OM : Crise, McCourt proche de lâcher sa 1ère décision importante ?

McCourt est capable limoger Garcia et Eyraud au même instant

L’Olympique de Marseille est en crise depuis le début de la saison. Si la situation n’est pas redressée rapidement, Frank McCourt ne virera pas que Rudi Garcia, mais également Jacques-Henri Eyraud. Gilles Farvard en est convaincu

Garcia et Eyraud virés au même instant par Frank McCourt ?

Le mot d’ordre à l’OM pour cette seconde moitié de la saison, c’est : sortir de la crise. En effet, c'est désormais clair que le club olympien vit une véritable crise suite à ses résultats catastrophiques de la première partie de saison : élimination prématurée et Ligue Europa, et en coupe de la Ligue et en coupe de France. C’est surtout cette dernière élimination par l’ASF Andrézieux-Bouthéon, formation de National 2, qui fait le plus mal, en croire Rudi Garcia lui-même en conférence de presse.

Mais du côté de Frank McCourt, c’est toujours le silence radio. Peut-être le propriétaire marseillais croit-il que la barre sera rapidement redressée. Si tel n’était pas le cas, le milliardaire bostonien ne limogerait pas que Rudi Garcia, considéré par une large frange de l’opinion comme le responsable N°1, mais également le président Jacques-Henri Eyraud, qui a oeuvré pour la prolongation de l’entraîneur à un moment vraiment inadéquat. C’est du moins ce pense Gilles Farvard.
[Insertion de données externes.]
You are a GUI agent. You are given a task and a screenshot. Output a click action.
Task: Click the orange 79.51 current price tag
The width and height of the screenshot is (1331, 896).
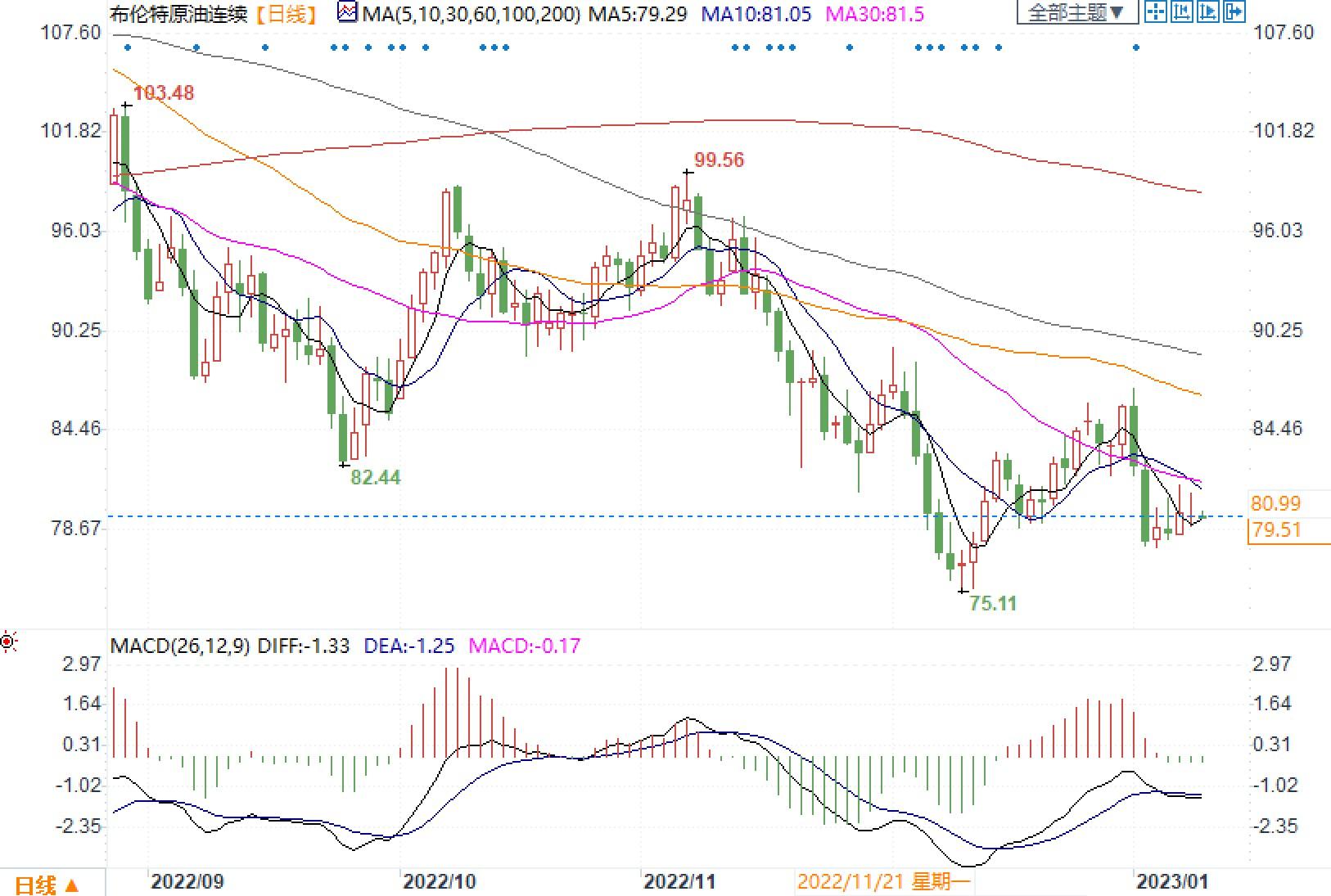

« La mentalité américaine veut que si Jacques-Henri Eyraud doit être débarqué en même temps que Rudi Garcia, il l’apprendra en 5 minutes et les deux ne vont pas recevoir un faire-part pour les avertir. Je pense que les destins de Garcia et Eyraud sont liés », a estimé le Spectre sur La Chaîne L’Equipe avant d’ajouter : « Si Frank McCourt prend la décision financière de rentrer dans ce système, il est quasiment obligé de virer les deux parce que c’est Jacques-Henri Eyraud qui a tout fait prolonger l’entraîneur de l’OM à un moment où il n’aurait jamais dû le faire. Il le fera sans état d’âme. »

Pour sûr, les deux concernés souhaitent que l’homme d’affaires américain n’en arrive pas à ce point.